Transactivation of human immunodeficiency virus long terminal repeat during the early phases of human cytomegalovirus infection

Abstract

Summary We have shown that human cytomegalovirus (CMV) infection increases, through transactivation, the functioning of long terminal repeat (LTR) elements of the human immunodeficiency virus (HIV) genome in vitro, a finding implying that CMV infection may be a direct co-factor in the pathogenesis of acquired immunodeficiency syndrome. Human MRC-5 fibroblasts were transiently transfected with a vector containing the LTR of the LAV-1 isolate of HIV and the gene coding for the enzyme chloramphenicol-acetyl-transferase (CAT). The HIV LTR-driven synthesis of CAT observed in control MRC-5 cells was much enhanced when the cells were infected with the AD169 strain of human CMV. In contrast, CAT synthesis driven by regulatory sequences from either mouse mammary tumour virus or hepatitis B was not increased.
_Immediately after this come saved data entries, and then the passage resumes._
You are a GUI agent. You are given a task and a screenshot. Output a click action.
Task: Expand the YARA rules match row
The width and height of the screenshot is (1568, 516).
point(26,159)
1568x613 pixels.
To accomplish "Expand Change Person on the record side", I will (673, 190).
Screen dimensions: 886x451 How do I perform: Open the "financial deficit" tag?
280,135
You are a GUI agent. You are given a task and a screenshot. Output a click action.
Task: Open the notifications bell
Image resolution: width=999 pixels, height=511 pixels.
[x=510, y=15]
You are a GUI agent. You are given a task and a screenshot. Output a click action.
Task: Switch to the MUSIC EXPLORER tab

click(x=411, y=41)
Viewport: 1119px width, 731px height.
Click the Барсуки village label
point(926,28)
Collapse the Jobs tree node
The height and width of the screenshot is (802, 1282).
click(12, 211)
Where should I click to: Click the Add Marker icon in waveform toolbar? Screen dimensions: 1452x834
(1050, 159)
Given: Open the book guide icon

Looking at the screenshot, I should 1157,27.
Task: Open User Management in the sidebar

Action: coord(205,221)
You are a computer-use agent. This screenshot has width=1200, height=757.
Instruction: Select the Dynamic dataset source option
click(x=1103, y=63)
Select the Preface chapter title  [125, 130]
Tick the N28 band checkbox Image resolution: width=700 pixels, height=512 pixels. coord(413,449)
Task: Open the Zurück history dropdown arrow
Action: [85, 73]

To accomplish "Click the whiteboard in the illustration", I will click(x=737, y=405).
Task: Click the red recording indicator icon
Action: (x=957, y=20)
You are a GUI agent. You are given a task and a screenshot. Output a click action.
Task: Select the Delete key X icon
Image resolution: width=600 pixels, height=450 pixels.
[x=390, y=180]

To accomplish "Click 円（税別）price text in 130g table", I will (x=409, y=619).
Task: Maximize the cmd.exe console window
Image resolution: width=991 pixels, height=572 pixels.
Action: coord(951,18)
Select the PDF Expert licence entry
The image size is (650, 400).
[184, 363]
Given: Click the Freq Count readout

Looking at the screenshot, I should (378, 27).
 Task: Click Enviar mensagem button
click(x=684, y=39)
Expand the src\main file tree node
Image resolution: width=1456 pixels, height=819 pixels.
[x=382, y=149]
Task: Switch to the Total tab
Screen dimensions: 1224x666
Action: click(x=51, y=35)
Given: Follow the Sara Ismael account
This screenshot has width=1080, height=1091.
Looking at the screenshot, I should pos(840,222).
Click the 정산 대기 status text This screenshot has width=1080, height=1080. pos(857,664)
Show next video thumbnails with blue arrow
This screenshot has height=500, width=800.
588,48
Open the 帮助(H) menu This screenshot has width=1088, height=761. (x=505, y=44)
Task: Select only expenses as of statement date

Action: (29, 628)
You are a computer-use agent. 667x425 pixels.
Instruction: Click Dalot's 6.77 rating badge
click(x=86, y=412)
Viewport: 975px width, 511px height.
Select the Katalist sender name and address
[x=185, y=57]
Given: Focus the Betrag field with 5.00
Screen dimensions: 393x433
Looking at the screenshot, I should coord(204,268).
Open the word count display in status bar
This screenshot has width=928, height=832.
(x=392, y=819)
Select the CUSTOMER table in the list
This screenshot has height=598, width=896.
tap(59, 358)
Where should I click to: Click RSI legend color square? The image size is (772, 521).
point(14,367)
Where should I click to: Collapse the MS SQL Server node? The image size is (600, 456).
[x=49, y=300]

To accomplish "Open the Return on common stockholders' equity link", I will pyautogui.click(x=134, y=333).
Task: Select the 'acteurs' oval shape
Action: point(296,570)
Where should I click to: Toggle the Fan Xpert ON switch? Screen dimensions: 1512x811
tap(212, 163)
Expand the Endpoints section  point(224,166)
The effects of CMV were clearly associated with the early phases of infection (before CMV DNA replication occurs), since it was observed as early as 8 h after infection in CMV-permissive MRC-5 cells, and in non-permissive LTK cells which expressed only immediate-early and early CMV antigens. Our results indicate that, even under non-permissive conditions, CMV is able to transactivate HIV LTR, a finding which opens up the possibility that co-infection of human cells in vitro with both viruses results in enhanced replication of HIV, even in cell types with low permissivity to CMV.